電脳交通は地域交通の維持・存続を目指し創業から7年以上経過、今年の4月に通算3度めとなる資金調達を実施し、多くの企業と資本業務提携を締結しました。

わたしたちが向き合う地域交通を含めた地域経済全体やタクシー業界の課題と将来性などを株主の方々や提携企業の皆様はどう捉えているのか?弊社代表取締役社長・近藤洋祐との連載対談を通じて浮き彫りにする連載【地域交通のカタチ】

第5回はエムケイホールディングスの青木信明氏(あおき・のぶあき)をお迎えしました。京都で発祥し、特色のある経営で広く知られる同社は、電脳交通のシステムを3年以上前から導入しているユーザーでもあります。創業間もなかった電脳交通を選ばれた背景を伺うとともに、再び増加しているインバウンドの趨勢、注力しているハイヤー事業の展望などについてお聞きしました。

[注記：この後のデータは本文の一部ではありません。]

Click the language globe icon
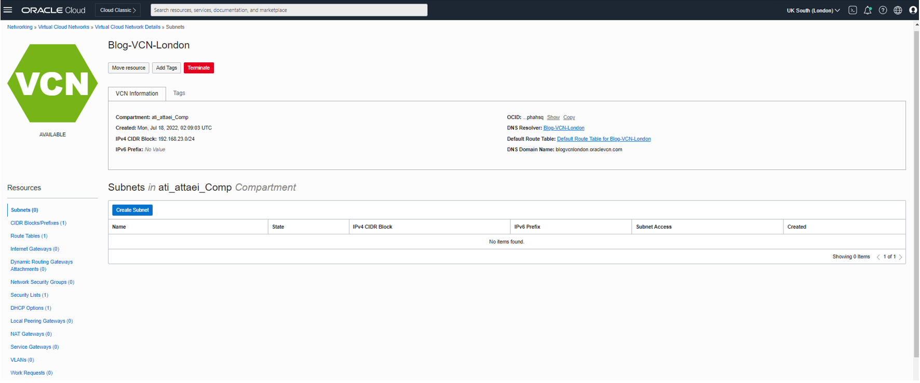Viewport: 920px width, 383px height. (898, 10)
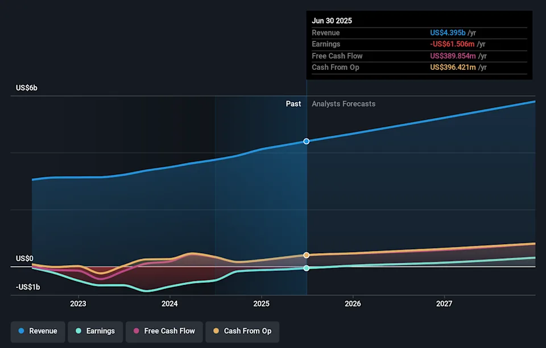Click the US$6b y-axis label
This screenshot has width=546, height=348.
(x=27, y=88)
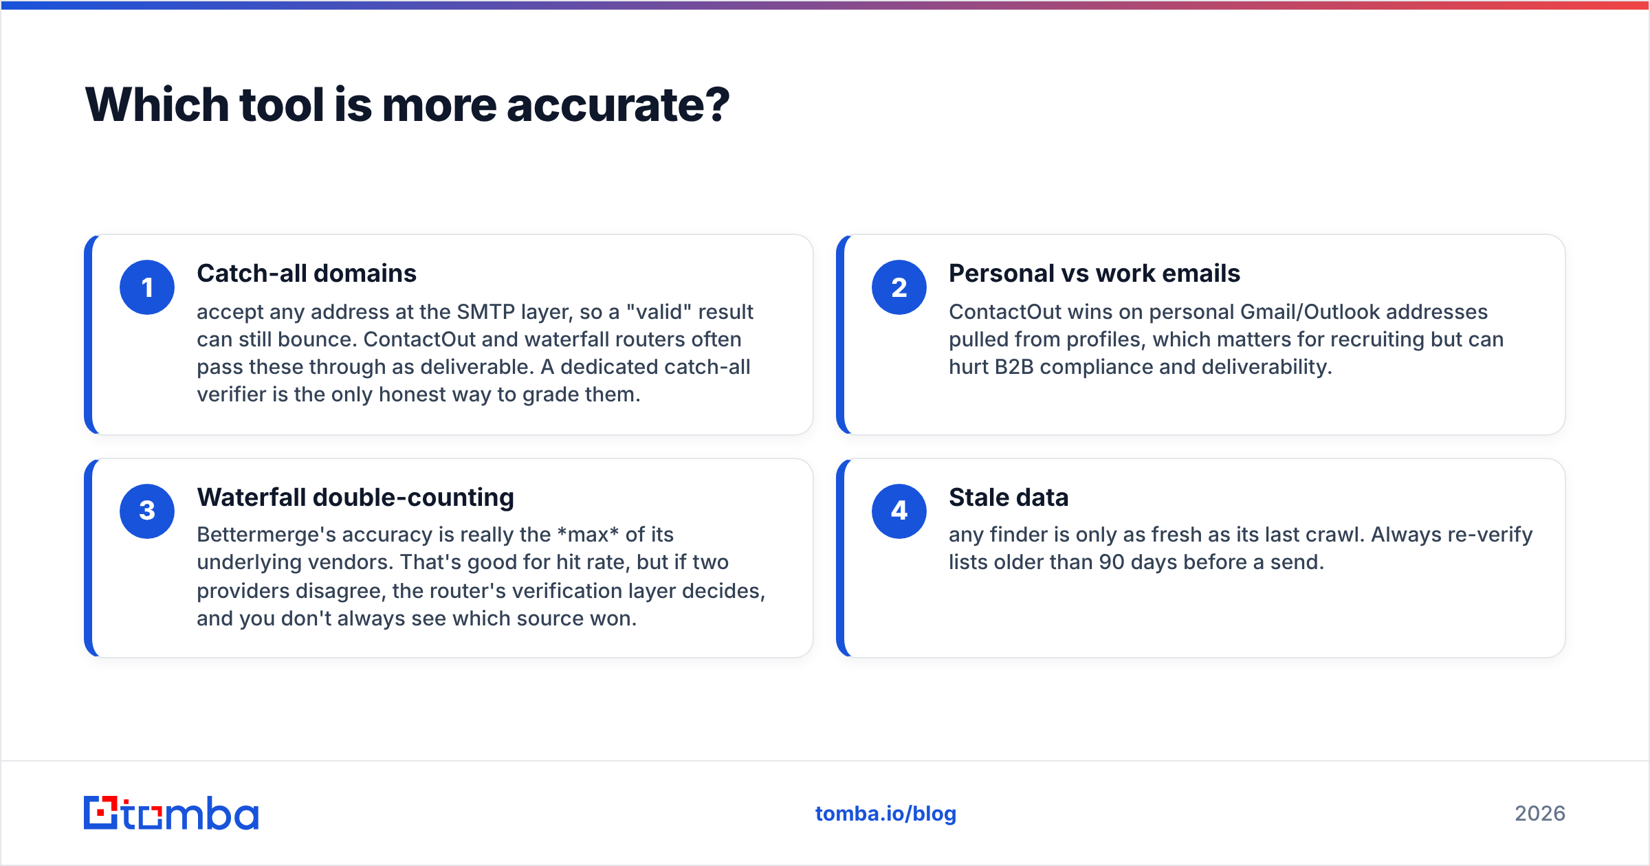Click the number 3 circle badge
Screen dimensions: 1650x866
[x=147, y=511]
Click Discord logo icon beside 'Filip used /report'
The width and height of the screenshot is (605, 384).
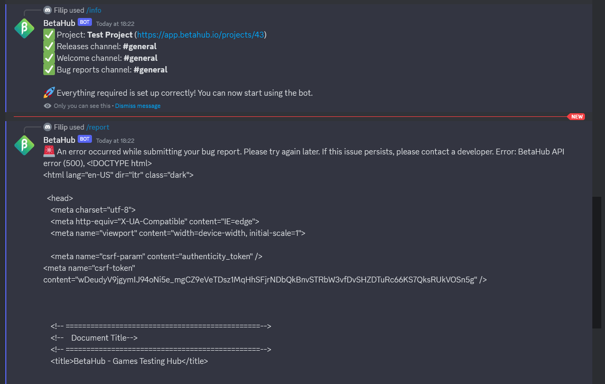(48, 127)
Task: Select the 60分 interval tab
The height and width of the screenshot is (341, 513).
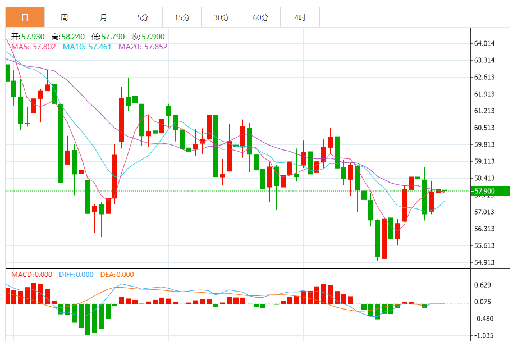Action: [260, 17]
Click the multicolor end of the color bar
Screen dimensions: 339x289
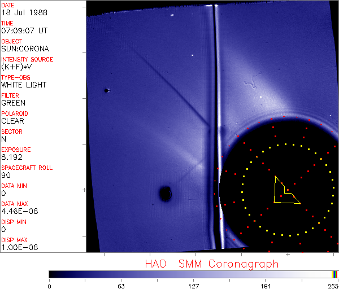click(x=336, y=274)
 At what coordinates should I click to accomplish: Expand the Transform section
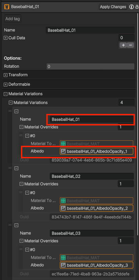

タクシーだけでなくあらゆるものが繋がる将来に向け、電脳交通を選んだ

電脳交通 近藤(以下、近藤):初めてお会いさせて頂いたのは2019年の3月くらいだったと思います。業界の大先輩なので当然存じ上げていたのですが、実際にお会いして想像の100倍ぐらいのエネルギーに圧倒されたことを今でも鮮明に覚えています。2020年には1回目の出資をして頂けることになりました。当時、創業間もない電脳交通とそこまで深く関わって頂けた背景には、どのような決め手があったのでしょうか。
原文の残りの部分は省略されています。